_Problem to work on:_ Word for word, copy the lines from the one with "Task: Collapse the 鼎尖网络 root department" to the last line of the data below, counting both, and keep every picture out.

_Collected data:_
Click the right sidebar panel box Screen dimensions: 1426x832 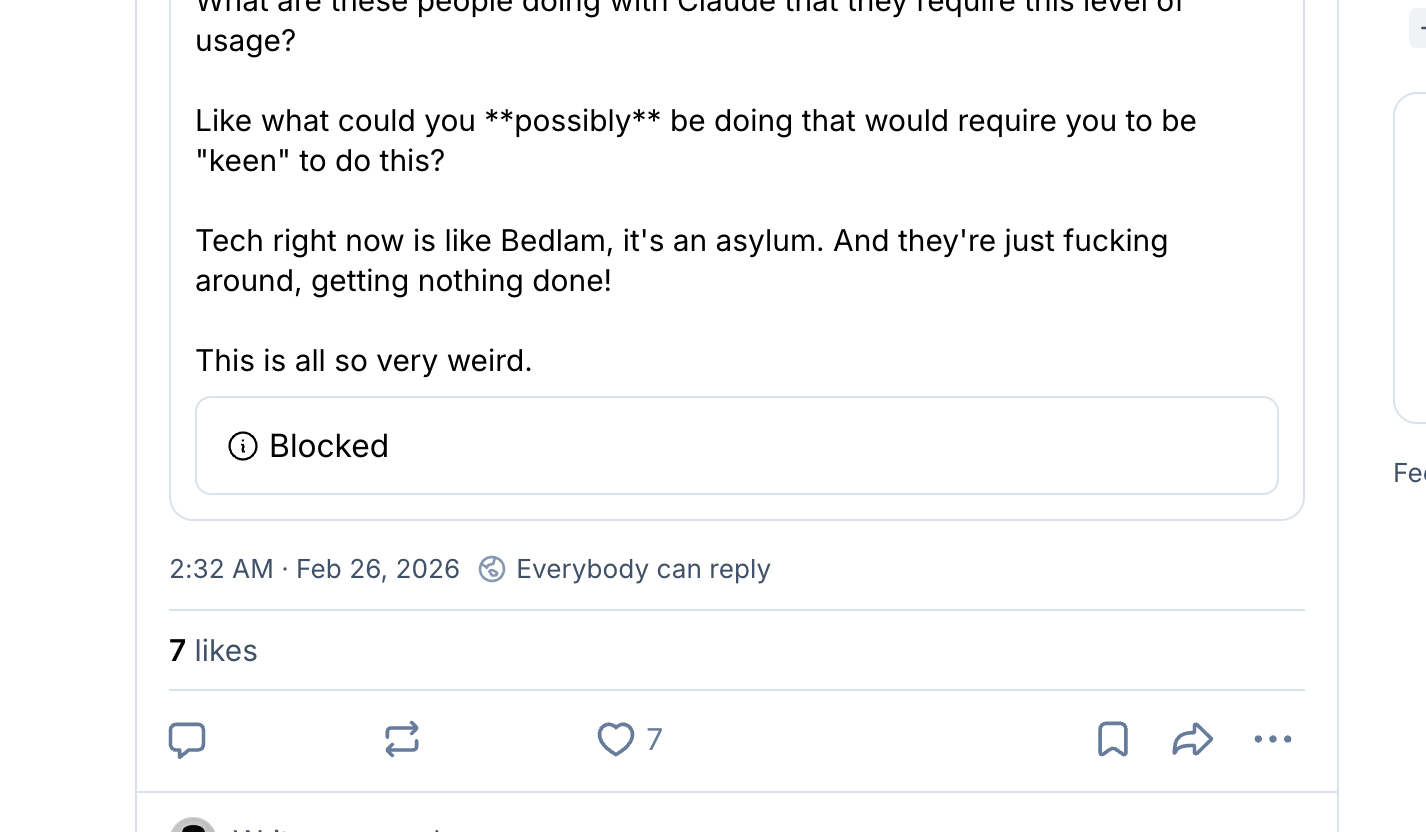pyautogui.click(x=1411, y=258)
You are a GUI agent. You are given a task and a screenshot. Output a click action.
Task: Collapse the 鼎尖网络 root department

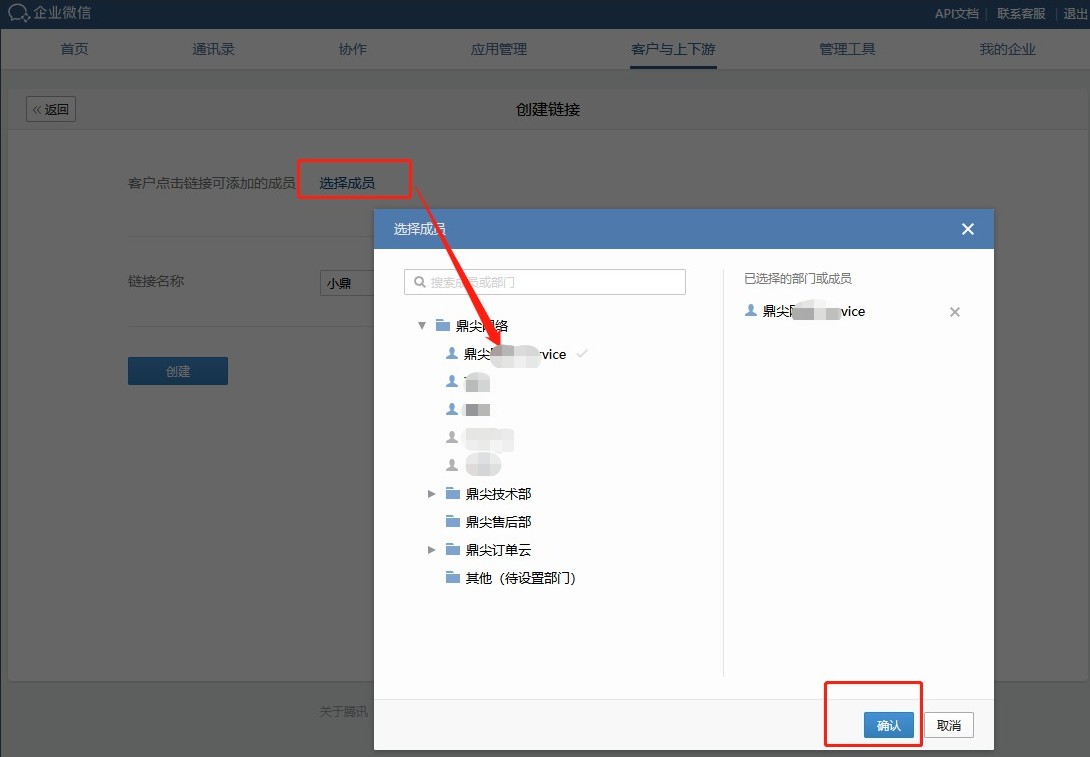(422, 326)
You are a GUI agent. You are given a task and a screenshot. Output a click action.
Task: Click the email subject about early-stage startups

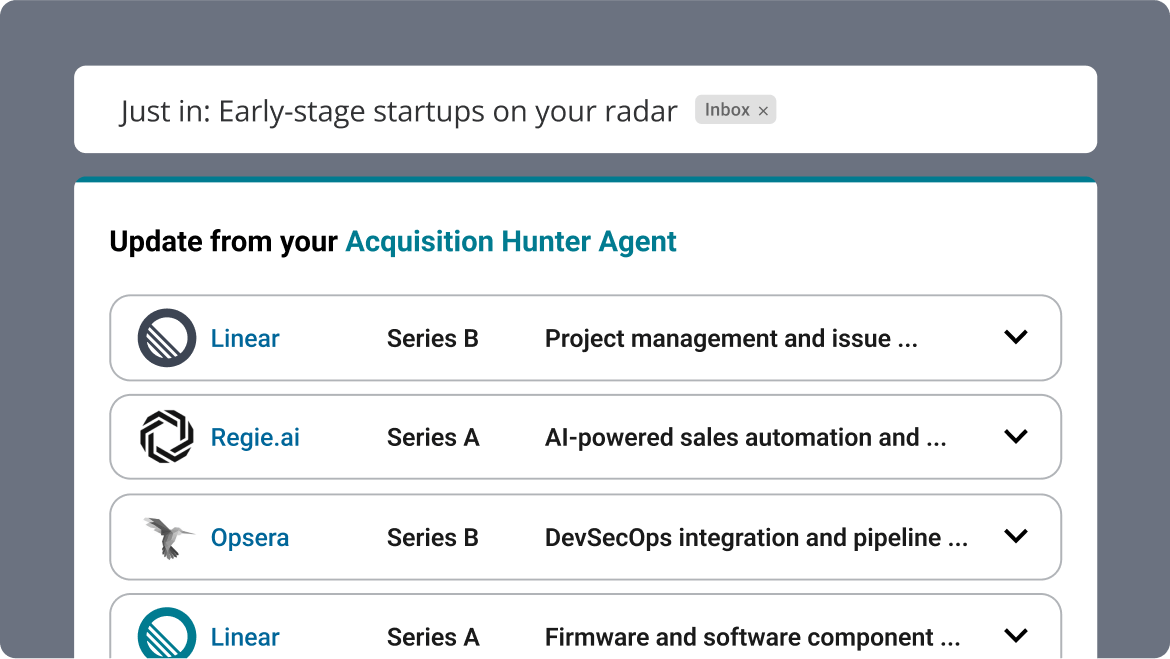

_Exercise solution:_
Task: Collapse the 鼎尖网络 root department

(422, 326)
You are a GUI agent. You are given a task and a screenshot. Output a click action.
Task: Click the email subject about early-stage startups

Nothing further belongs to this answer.